Source material
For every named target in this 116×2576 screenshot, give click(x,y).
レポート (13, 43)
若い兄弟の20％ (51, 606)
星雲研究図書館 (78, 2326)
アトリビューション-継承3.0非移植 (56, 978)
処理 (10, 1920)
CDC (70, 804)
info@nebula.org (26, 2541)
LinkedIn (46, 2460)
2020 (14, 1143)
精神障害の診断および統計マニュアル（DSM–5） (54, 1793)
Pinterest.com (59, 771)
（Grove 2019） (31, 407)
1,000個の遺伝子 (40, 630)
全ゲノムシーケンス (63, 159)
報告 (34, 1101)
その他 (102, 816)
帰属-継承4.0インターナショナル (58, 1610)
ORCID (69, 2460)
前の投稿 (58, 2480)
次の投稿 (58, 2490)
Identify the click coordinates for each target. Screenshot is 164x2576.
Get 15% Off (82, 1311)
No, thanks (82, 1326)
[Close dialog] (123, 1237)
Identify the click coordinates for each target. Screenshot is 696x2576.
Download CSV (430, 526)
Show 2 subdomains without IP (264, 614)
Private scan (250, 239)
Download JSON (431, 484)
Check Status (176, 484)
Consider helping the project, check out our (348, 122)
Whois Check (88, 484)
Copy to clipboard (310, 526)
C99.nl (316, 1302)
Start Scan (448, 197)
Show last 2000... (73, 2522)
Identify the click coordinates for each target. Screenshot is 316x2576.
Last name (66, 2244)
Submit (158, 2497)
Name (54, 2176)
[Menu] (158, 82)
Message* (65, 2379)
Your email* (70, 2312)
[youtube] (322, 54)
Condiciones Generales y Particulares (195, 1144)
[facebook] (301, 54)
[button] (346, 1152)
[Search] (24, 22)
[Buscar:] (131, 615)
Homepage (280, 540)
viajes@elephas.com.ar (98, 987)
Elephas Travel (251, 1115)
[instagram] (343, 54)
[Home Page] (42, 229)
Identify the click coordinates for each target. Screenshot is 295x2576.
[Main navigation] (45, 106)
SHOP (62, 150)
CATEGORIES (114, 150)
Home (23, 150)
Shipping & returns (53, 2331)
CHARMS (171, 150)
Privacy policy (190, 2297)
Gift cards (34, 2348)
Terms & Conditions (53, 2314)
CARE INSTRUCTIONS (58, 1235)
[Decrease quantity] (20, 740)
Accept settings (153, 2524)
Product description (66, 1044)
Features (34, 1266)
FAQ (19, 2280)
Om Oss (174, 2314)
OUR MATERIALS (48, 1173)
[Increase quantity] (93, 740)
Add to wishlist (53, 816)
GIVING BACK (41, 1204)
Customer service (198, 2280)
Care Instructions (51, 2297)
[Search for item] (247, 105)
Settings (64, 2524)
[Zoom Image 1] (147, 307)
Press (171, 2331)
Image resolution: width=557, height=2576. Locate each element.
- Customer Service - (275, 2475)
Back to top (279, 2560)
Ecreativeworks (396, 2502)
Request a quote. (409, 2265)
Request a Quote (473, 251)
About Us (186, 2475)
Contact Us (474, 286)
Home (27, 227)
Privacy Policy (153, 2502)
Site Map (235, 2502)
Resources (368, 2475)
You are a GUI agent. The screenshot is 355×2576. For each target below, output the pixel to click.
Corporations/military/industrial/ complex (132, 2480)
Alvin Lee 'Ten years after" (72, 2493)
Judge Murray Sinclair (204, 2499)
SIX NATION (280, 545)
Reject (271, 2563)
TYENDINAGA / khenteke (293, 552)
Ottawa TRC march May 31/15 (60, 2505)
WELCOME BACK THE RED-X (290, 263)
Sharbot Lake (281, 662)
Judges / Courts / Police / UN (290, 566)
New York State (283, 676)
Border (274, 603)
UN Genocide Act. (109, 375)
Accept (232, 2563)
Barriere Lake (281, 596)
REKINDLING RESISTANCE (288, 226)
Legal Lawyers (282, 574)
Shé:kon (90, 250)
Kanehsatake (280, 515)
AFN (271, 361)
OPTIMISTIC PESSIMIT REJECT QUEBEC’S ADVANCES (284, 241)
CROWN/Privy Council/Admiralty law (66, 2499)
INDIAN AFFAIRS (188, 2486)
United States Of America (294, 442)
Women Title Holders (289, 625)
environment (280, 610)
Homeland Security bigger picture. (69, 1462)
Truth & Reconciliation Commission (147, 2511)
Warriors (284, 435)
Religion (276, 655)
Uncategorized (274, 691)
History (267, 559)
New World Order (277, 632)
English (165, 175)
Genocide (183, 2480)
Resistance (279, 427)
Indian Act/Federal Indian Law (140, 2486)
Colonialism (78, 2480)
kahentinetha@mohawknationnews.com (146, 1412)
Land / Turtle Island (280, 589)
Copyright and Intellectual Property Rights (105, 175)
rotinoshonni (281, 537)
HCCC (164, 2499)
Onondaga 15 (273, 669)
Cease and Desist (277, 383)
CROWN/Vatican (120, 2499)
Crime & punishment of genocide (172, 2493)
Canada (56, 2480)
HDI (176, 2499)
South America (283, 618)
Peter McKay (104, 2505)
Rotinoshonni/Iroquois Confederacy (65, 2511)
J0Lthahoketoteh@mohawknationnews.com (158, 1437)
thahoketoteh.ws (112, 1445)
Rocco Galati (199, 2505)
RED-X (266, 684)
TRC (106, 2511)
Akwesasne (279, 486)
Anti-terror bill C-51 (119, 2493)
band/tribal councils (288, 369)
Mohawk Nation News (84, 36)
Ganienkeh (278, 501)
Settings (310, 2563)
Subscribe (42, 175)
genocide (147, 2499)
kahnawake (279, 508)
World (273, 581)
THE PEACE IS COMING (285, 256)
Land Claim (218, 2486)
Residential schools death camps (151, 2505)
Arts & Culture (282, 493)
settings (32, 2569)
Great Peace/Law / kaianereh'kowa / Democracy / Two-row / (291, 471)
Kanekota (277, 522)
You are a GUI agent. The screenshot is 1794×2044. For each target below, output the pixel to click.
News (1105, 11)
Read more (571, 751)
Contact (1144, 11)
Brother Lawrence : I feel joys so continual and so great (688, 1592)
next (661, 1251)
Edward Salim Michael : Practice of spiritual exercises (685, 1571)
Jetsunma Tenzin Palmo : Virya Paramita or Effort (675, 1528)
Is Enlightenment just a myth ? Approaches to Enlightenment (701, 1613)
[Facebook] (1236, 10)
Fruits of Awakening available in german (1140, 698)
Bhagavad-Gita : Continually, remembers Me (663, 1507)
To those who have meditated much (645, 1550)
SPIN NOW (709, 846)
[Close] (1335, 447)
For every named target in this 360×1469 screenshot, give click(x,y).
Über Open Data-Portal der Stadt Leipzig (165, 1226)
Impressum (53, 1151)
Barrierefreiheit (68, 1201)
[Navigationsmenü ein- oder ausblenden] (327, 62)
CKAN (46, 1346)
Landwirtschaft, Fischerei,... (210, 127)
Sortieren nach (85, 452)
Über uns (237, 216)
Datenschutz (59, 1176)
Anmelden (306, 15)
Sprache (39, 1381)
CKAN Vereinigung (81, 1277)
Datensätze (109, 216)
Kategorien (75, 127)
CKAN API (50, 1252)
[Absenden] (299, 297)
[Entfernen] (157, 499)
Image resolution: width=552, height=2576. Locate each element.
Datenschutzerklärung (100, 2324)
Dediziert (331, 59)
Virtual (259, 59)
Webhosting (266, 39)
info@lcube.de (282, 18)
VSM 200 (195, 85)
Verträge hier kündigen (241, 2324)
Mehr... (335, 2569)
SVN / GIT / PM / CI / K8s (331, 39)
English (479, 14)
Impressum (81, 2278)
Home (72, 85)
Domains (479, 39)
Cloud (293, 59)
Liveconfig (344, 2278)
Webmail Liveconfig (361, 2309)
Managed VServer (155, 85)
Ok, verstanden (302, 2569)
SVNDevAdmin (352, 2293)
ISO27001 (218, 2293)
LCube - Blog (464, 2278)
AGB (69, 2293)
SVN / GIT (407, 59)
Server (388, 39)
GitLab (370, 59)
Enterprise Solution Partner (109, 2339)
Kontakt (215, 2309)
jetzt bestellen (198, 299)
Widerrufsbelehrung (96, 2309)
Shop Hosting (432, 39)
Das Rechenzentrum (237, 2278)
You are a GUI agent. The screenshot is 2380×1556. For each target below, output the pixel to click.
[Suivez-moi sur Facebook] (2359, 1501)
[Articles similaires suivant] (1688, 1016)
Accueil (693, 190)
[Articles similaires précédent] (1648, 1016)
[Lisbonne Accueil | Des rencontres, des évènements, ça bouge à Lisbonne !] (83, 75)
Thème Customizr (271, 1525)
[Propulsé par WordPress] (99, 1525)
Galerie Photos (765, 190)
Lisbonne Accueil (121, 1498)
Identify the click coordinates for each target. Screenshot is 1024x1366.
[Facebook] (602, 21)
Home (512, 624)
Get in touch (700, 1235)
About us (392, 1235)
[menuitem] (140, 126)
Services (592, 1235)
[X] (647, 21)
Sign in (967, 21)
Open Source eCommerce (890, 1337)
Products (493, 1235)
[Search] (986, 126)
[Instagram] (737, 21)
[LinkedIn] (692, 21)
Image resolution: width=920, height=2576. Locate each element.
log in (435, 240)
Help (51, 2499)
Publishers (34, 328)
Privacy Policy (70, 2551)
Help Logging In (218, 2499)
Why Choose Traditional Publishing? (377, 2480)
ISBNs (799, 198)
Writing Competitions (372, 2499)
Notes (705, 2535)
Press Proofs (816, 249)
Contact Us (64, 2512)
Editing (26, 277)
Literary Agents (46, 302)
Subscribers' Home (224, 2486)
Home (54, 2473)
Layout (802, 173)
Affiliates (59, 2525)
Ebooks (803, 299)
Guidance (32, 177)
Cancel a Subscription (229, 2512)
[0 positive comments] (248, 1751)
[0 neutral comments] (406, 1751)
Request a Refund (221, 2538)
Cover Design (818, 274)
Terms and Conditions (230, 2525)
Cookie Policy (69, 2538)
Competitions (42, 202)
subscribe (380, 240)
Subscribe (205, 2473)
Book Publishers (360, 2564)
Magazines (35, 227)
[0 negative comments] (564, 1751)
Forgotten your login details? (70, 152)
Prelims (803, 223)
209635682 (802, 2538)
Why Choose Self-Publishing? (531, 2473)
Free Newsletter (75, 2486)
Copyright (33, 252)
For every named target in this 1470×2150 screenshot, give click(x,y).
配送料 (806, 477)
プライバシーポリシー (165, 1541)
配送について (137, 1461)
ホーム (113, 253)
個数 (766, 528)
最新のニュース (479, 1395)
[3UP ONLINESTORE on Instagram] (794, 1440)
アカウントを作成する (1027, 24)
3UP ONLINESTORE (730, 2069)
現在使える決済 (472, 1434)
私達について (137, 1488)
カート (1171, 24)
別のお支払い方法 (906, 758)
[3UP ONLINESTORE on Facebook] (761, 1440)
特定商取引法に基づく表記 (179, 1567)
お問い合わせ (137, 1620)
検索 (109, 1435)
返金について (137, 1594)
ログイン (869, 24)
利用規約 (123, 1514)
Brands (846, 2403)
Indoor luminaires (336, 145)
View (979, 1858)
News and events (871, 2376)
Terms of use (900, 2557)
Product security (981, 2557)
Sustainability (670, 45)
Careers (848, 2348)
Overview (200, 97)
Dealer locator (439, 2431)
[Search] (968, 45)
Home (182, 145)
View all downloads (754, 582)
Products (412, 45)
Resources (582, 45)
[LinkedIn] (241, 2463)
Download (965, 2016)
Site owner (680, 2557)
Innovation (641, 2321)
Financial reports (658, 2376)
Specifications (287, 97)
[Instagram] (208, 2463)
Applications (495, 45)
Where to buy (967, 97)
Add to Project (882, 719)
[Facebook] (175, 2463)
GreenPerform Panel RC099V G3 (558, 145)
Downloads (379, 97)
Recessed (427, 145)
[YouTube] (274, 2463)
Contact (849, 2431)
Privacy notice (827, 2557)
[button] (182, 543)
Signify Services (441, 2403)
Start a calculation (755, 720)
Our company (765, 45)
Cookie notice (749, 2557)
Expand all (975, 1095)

Task description
Taking the material above, extract exactly and only the lines from the line with "別のお支払い方法 (906, 758)" to the line with "Product security (981, 2557)", inclusive of both.

Written reply
別のお支払い方法 (906, 758)
[3UP ONLINESTORE on Facebook] (761, 1440)
特定商取引法に基づく表記 (179, 1567)
お問い合わせ (137, 1620)
検索 (109, 1435)
返金について (137, 1594)
ログイン (869, 24)
利用規約 (123, 1514)
Brands (846, 2403)
Indoor luminaires (336, 145)
View (979, 1858)
News and events (871, 2376)
Terms of use (900, 2557)
Product security (981, 2557)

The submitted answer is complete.